The Republicans held both chambers of Congress during Trump’s first 2 years in office. If he was so adamant about getting wall funding, he could have presumably gotten it fairly easily considering his own party held a majority in both the House and the Senate. Trump had a chance to secure some funding for his wall last summer in exchange for a resolution on DACA (Deferred Action for Childhood Arrivals), but he passed.
The bet above does not specify whether the full $5.6 billion Trump wants for his wall will have to be approved. There have been some proposals that include about $2 billion for wall funding, but the president has rejected those plans.
So, I’m writing this blurb with the thought that “yes” will be the right bet if *any* amount of funding for the wall eventually gets approved, even if it’s less than Trump’s desired $5.6 billion.
Senate Republicans have reportedly tried to negotiate the president down, but that hasn’t yet worked. Politico reported on January 10 that a group of Senate Republicans attempted to talk Trump into the idea of opening the government without wall funding in order to let other congressional committees continue to negotiate for the wall.
Trump, who is worried that reopening the government without wall funding would make him look weak, rejected the idea. After Trump shot it down, Republican Senator Lindsey Graham said,
“I think we’re stuck. I just don’t see a pathway forward. I don’t see a way forward.”
Once Trump starts worrying that the shutdown could start to negatively impact his re-election chances, I think he will start to come around on the idea of opening the government. Getting the Democrat-led House to approve any sort of wall funding at this point looks unlikely, so Trump will presumably have to be the one to cave on the issue.
Once the president starts to see the political consequences, I think he will reluctantly give in. So, I’m going to side with the favored “no” here at -200. I don’t think the next spending bill will give Trump any of the wall funding he’s seeking.
Will Trump Declare a National Emergency to Build the Wall?
- Yes (by January 18th) -140
- No (by January 18th) +100
Trump does not necessarily need to rely on Congress to approve of wall funding in order to get the job done. If Trump wants to deliver on what was arguably his No. 1 campaign promise, he does have the authority as president to declare the immigration situation at the southern border a “national security.”
If he does declare a national emergency, Trump has the power to use money from the Pentagon to pay for the construction of his wall along the southern border. This is an idea Trump has floated publicly in the past, but many believe it could have plenty of negative ramifications for him.
Regardless, CNN reported on January 10th that the White House legal counsel has started to explore avenues that would allow Trump to declare the national emergency and start building the wall.
Trump has said he would strongly consider doing so if negotiations continue to stall. Of course, that decision would immediately be met with all sorts of legal challenges, that would delay things considerably.
Before leaving on a trip to visit the southern border in Texas, Trump told the media,
“If this doesn’t work out, probably I will do it, I would almost say definitely. This is a national emergency.”

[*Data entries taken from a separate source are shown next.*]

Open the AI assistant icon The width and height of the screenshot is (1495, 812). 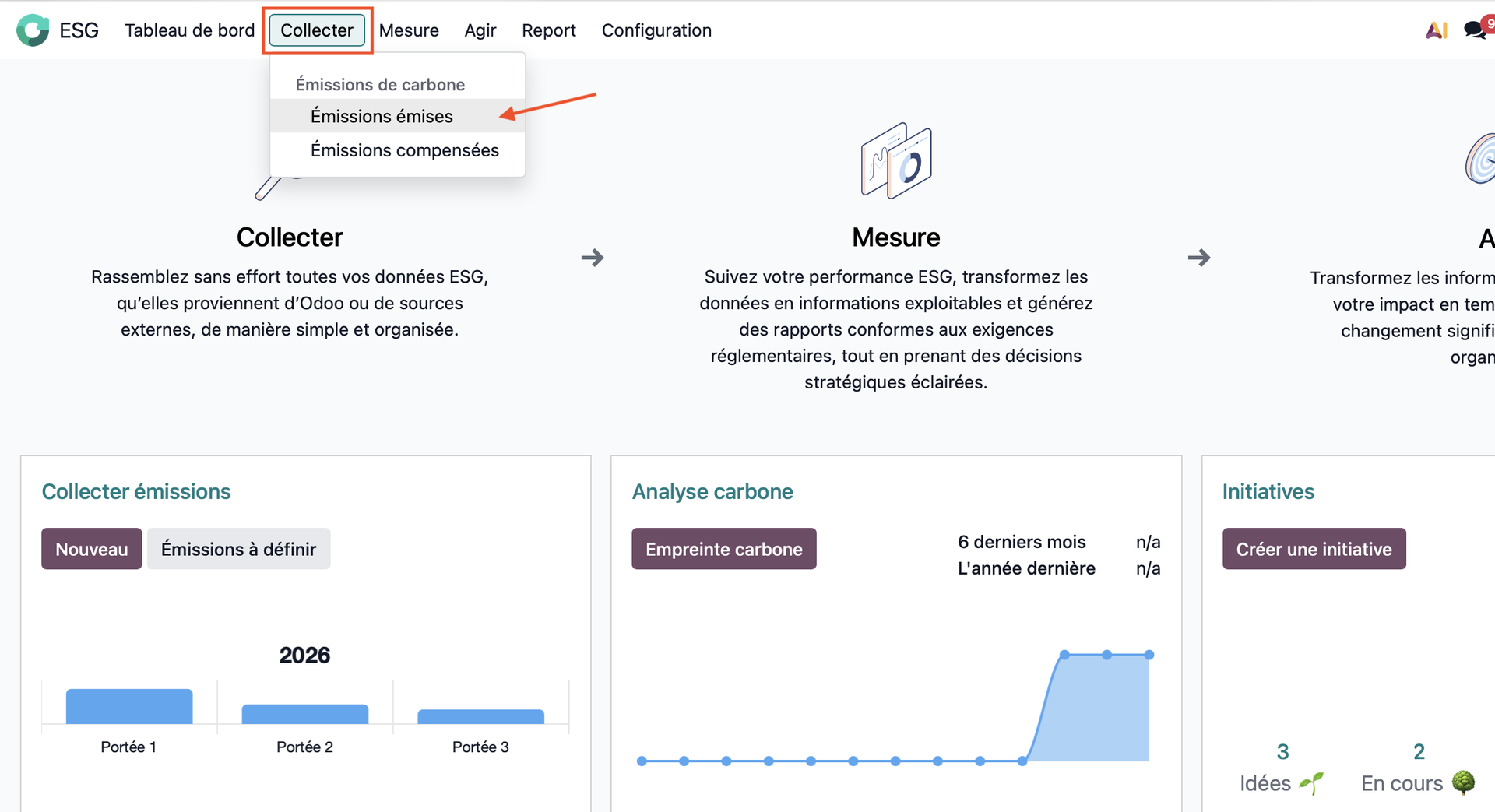point(1436,30)
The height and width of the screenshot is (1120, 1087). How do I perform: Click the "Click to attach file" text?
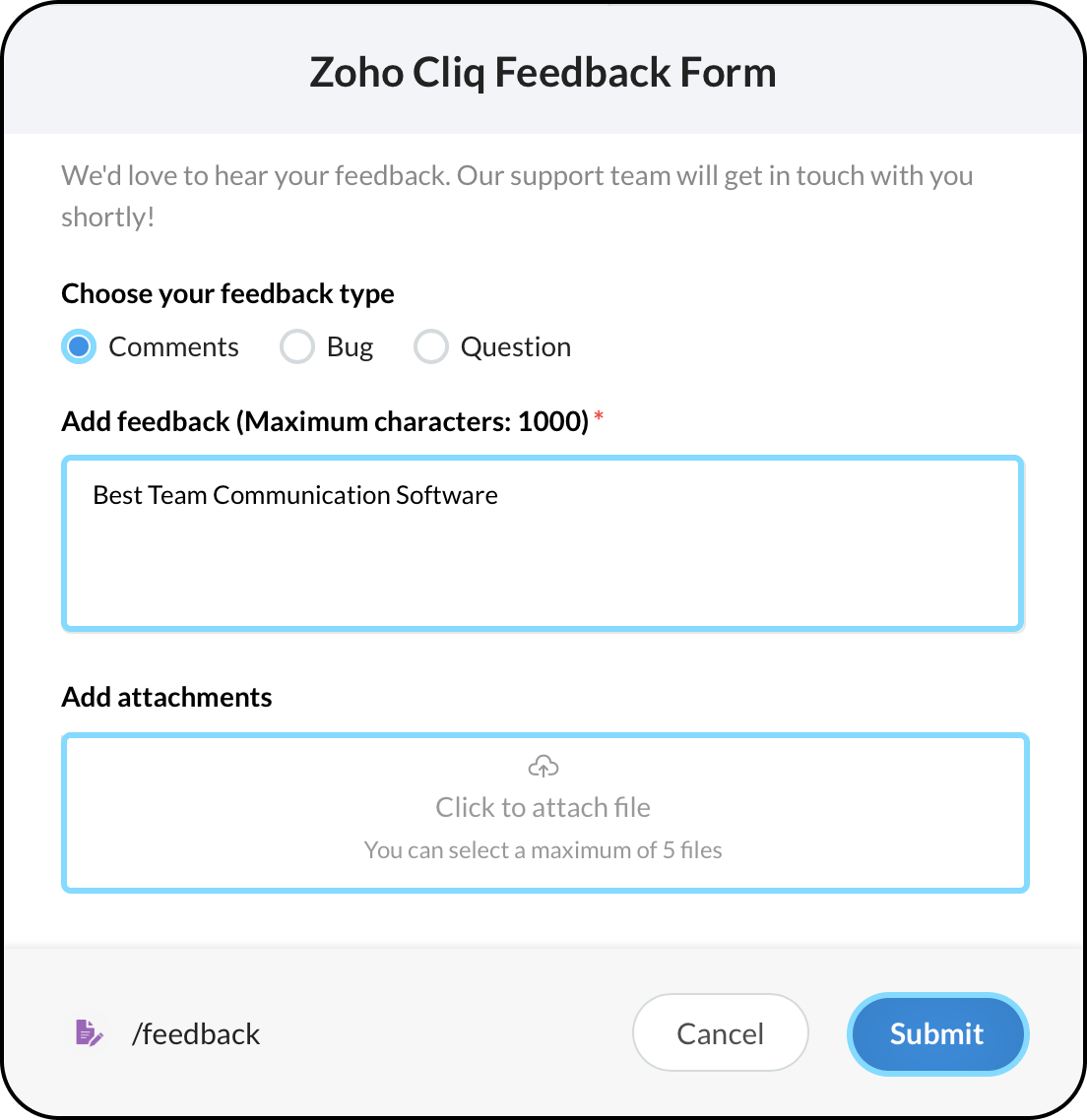(544, 807)
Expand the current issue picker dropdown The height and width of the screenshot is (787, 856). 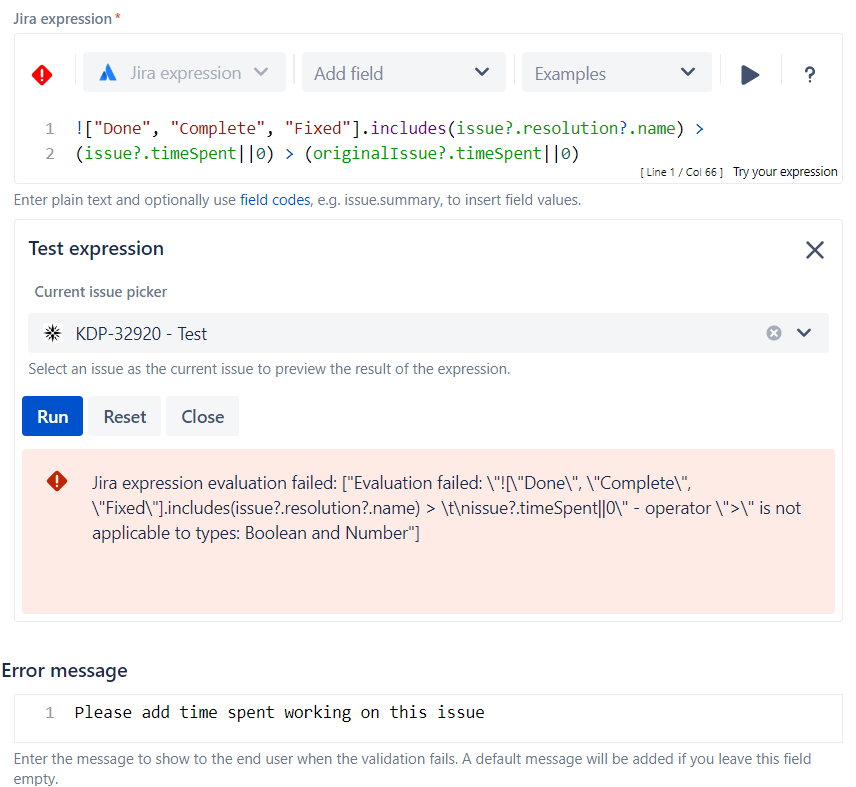[805, 332]
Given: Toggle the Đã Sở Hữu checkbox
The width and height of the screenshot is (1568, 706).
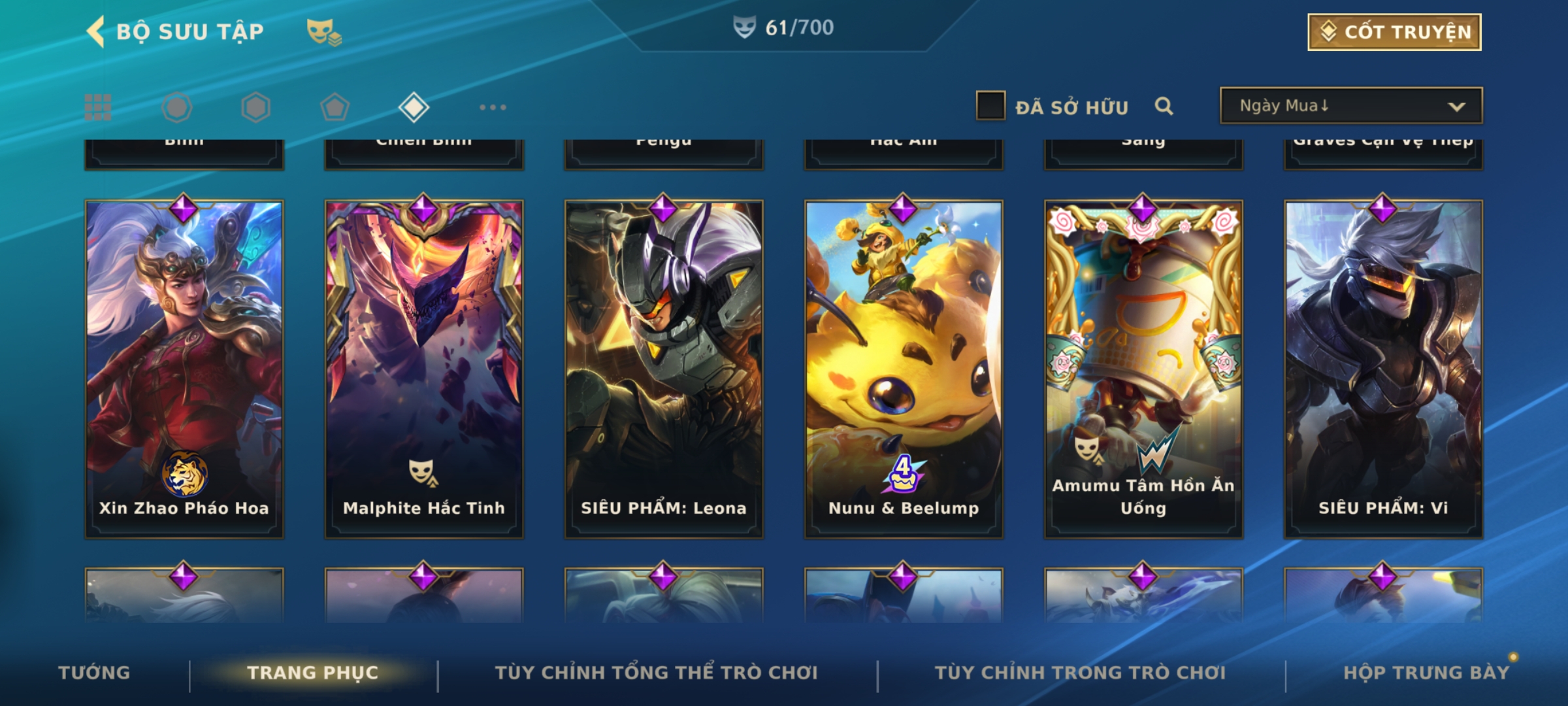Looking at the screenshot, I should click(x=990, y=106).
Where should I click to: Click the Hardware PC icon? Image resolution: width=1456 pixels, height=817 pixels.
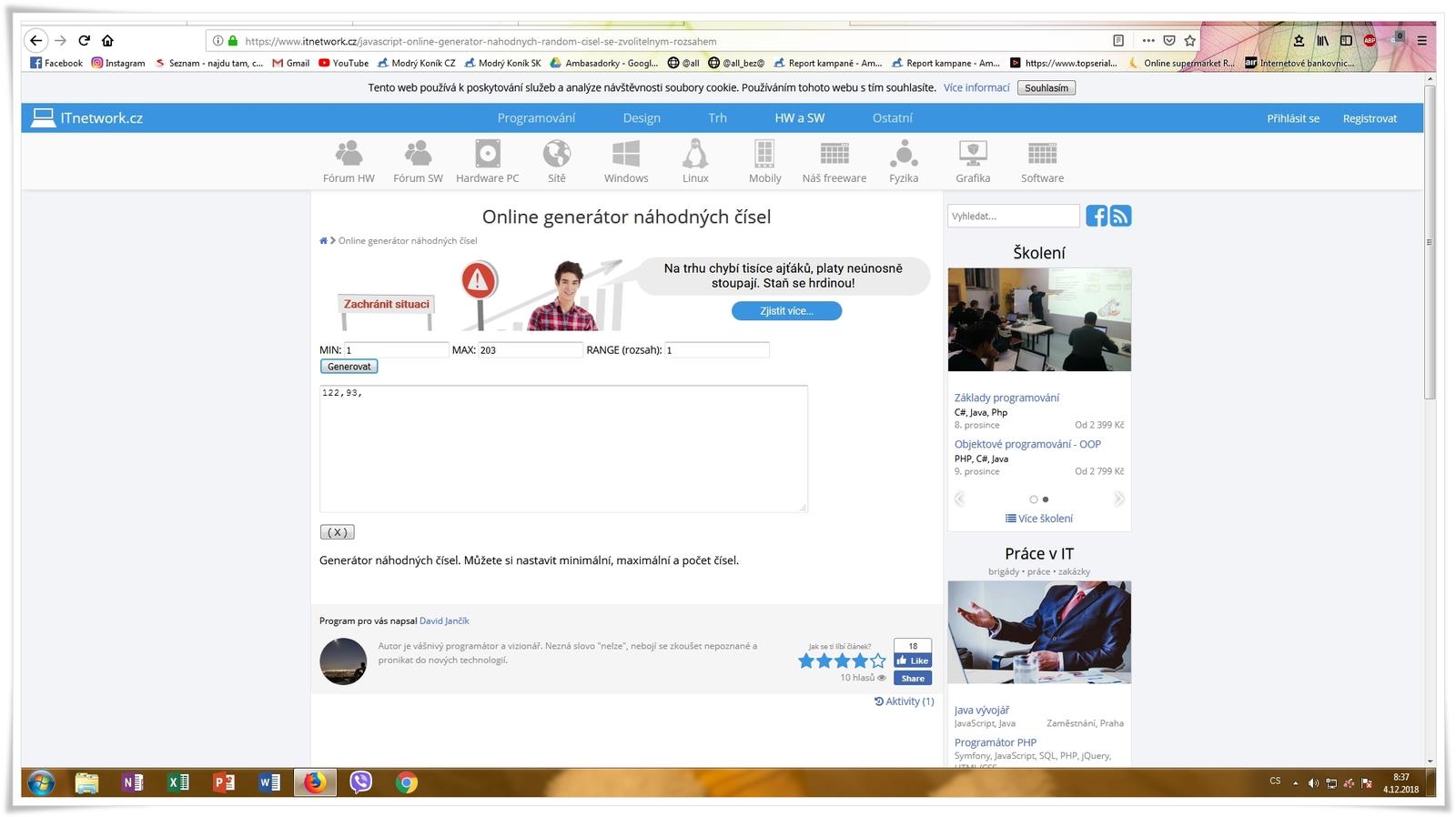pyautogui.click(x=488, y=155)
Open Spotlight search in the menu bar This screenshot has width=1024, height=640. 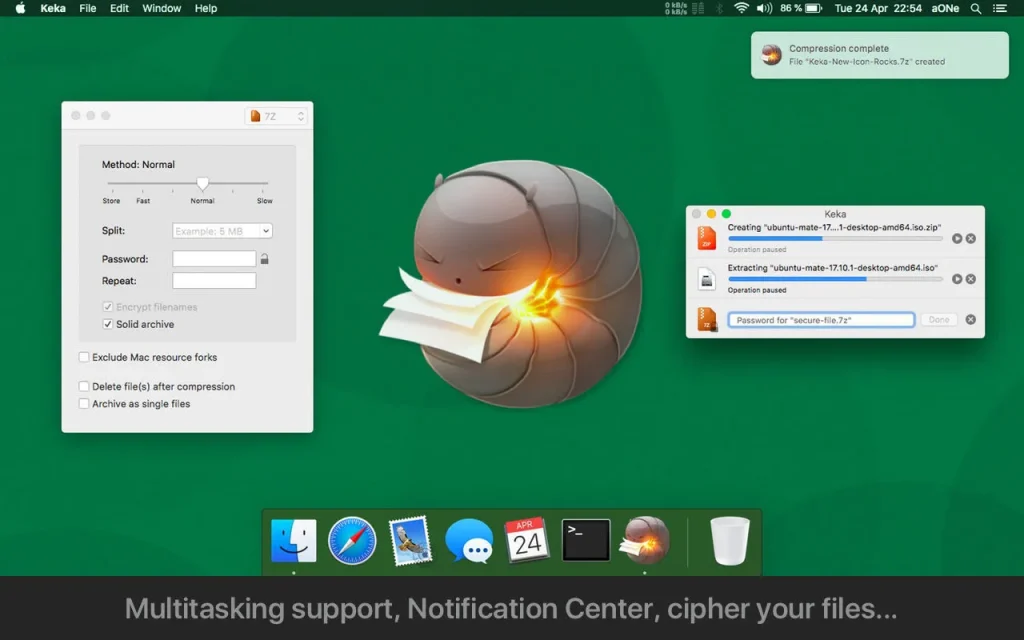pyautogui.click(x=975, y=8)
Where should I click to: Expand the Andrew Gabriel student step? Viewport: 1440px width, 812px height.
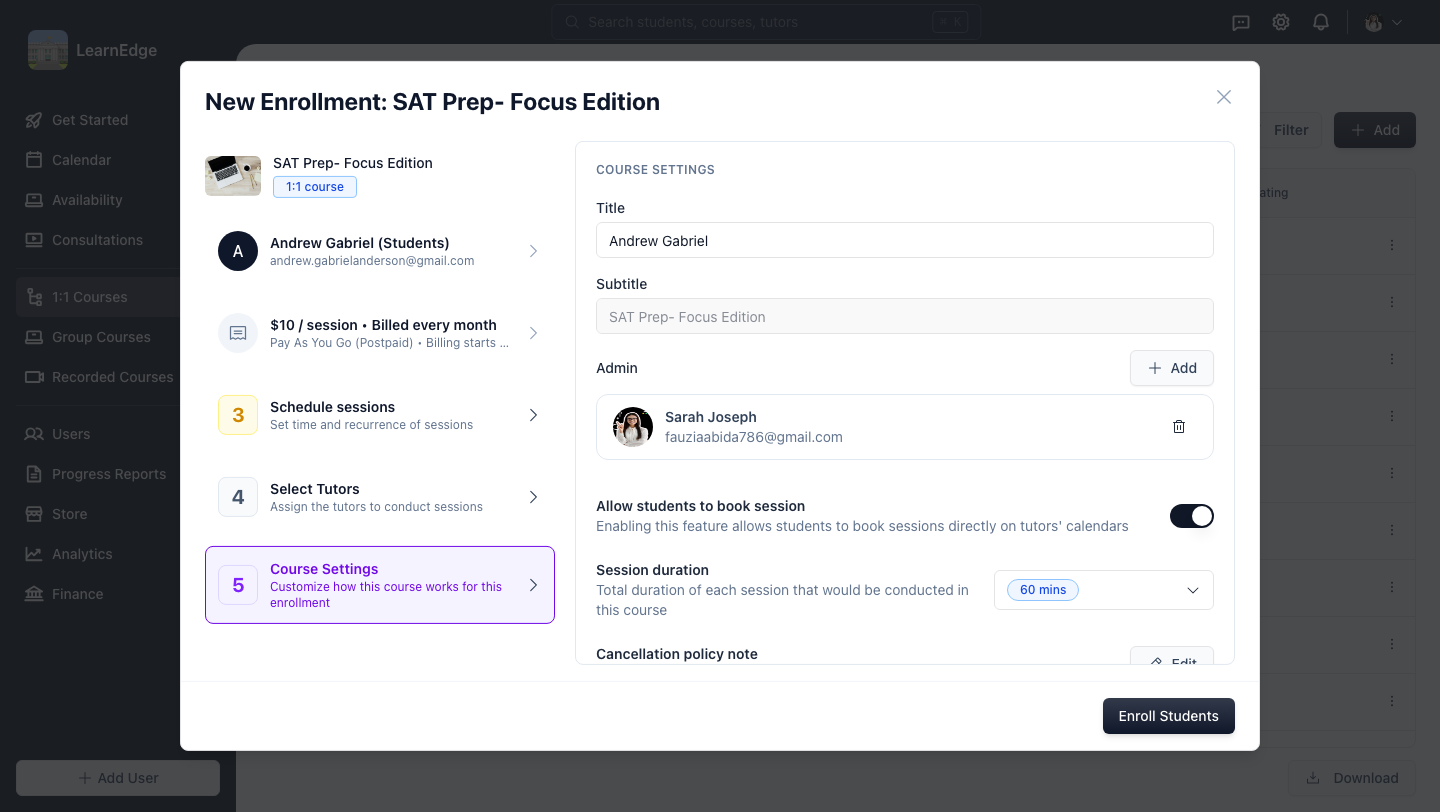coord(380,251)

Trump could declare the emergency before the courts sort it out. In the meantime, Trump could negotiate to reopen the government sans his wall funding.
Trump declaring a national emergency would grant him access to wall funding without congressional approval. His lawyers have reportedly told him that it’s within his rights if he wants to go that route. Vox reported later on Thursday that Trump’s advisers also believe that any such move would likely fail in court, leaving the president back at square one.
Considering the congressional negotiations seem to be going nowhere, Trump resorting to declaring a national emergency looks like the most logical escape plan for him. Even if it fails in court, he can claim to his base of voters that he tried hard to keep his signature campaign promise.